Yes that's true, but the actual percentage of ownership hasn't changed, it stays the same. But the bigger issue is that the economy is not really a finite thing. Owning a certain amount of land, maybe by inheritance is not the same as owning a never changing percentage of all the resources. A good counter example might be something like inheriting shares of Google, or Amazon. Those people might never have owned any significant percentage of land but that did not stop them from owning something else that is more valuable than the land. So the resources change over time and I don't really see why land ownership is being used as a proxy for everything. Now, also, you may have not been making that point yourself but just clarifying. I just want to talk people down from the land confiscation movement because it seems destructive and pointless.
Yes, but that’s not being realistic.

1% of 1 million people is 10,000 people, who will be roughly half kids and young adults — the heirs.

So you’re talking 0.00008% of the wealth being passed down, roughly. That’s still pretty unequal in a society with a lot of people, but I’m also not sure smashing any granule of accumulated wealth leads to a vibrant society — the inter generational transfer of structures is essential for culture.

Capitalism is fundamentally just highly mobile aristocracy, though — and that may be the best we can do.

> So you’re talking 0.00008%

The ownership is probably a power law. If you did a simple "averaging" division, that makes no sense.

In a perfect world where the rich pay proper taxes, monopolies and corruption does not exist, it would not be unjust.

It used to be a principle in ancient times that one is not entitled to more land than one can deffend.

So there are a couple issues here. Taxes(on the rich), economic opportunity(from monopolies and corruption), land ownership, and implicitly a notion of fairness and these all become merged in to one issue but I don't think they really are all the same at all.

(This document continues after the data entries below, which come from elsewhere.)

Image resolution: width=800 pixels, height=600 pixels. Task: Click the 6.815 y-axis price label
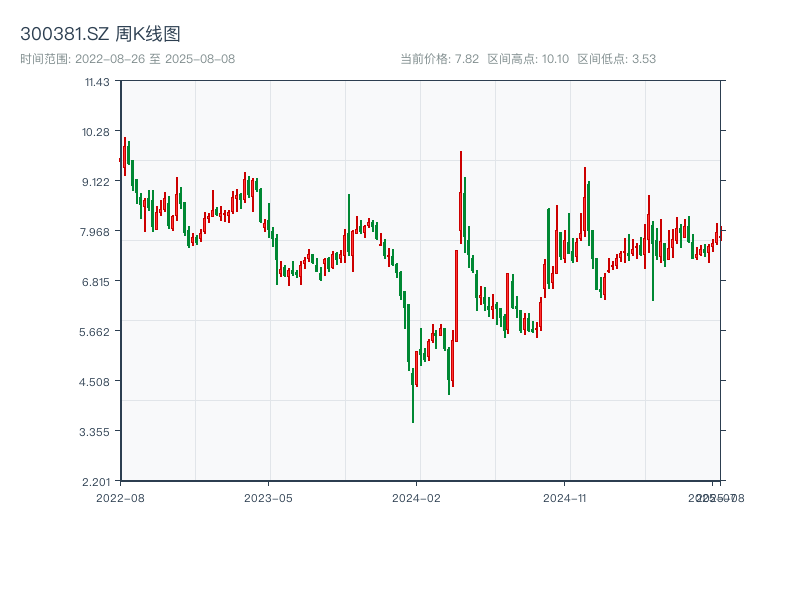pos(97,282)
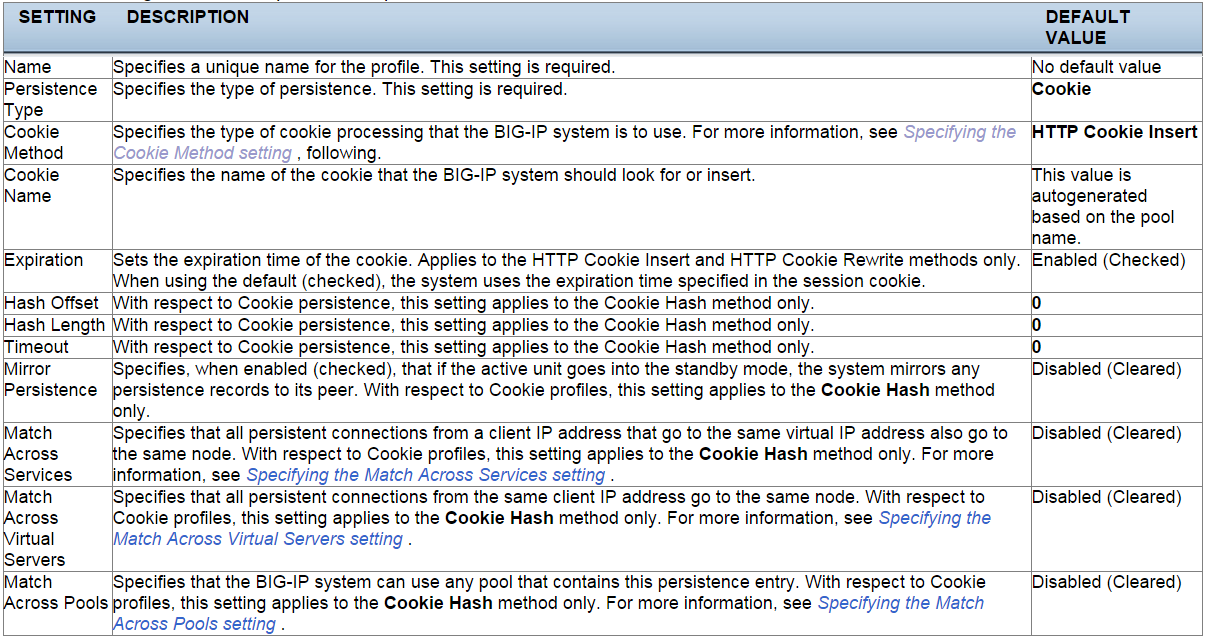Select the Cookie Method setting cell
Screen dimensions: 1206x637
[x=33, y=142]
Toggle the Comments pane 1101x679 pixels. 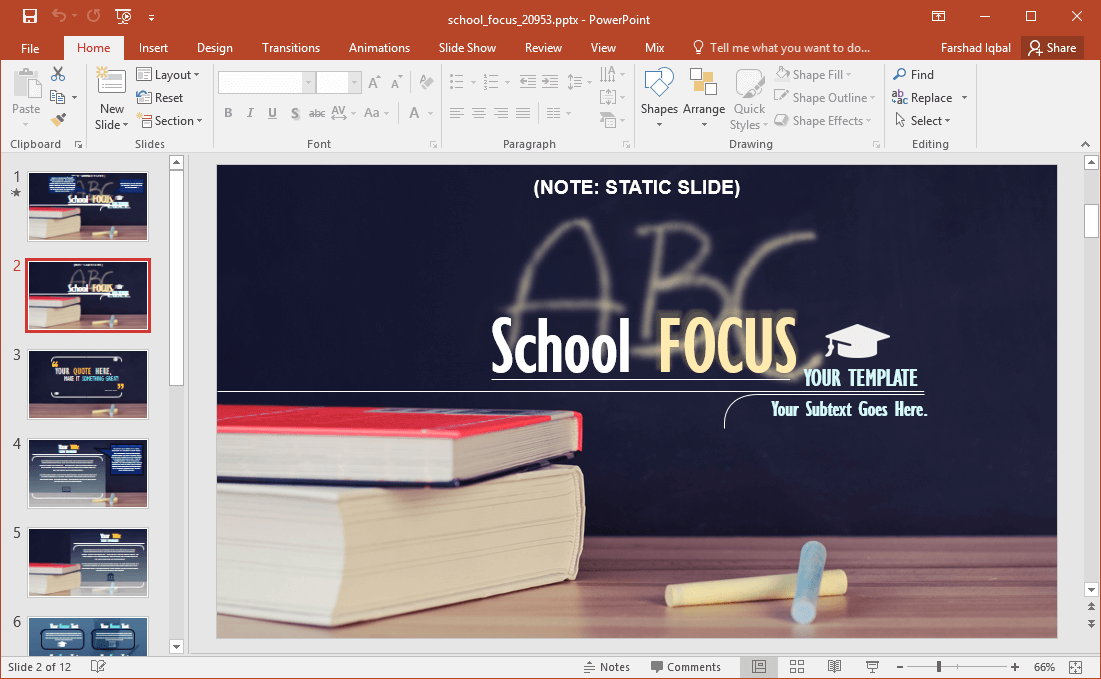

Land ownership seems like a much more mundane part of the economy actually but it is being equated with the entire economy. So what does land ownership have to do with monopolies, corruption, and the rich paying proper taxes? What are proper taxes for the rich to pay?

To me the land ownership issue is being used as a wedge to reinforce a different idea that a tiny percentage of people have economically disenfranchised everyone else. I really don't think land ownership should be equated with that however. At this point, the argument is very different. It's gone from why we should confiscate people's land to what tax rates should be, or who the "rich" are, or why real estate prices are what they are. To me the land confiscation case seems like scapegoating of landowners for things like real estate prices or economic inequality.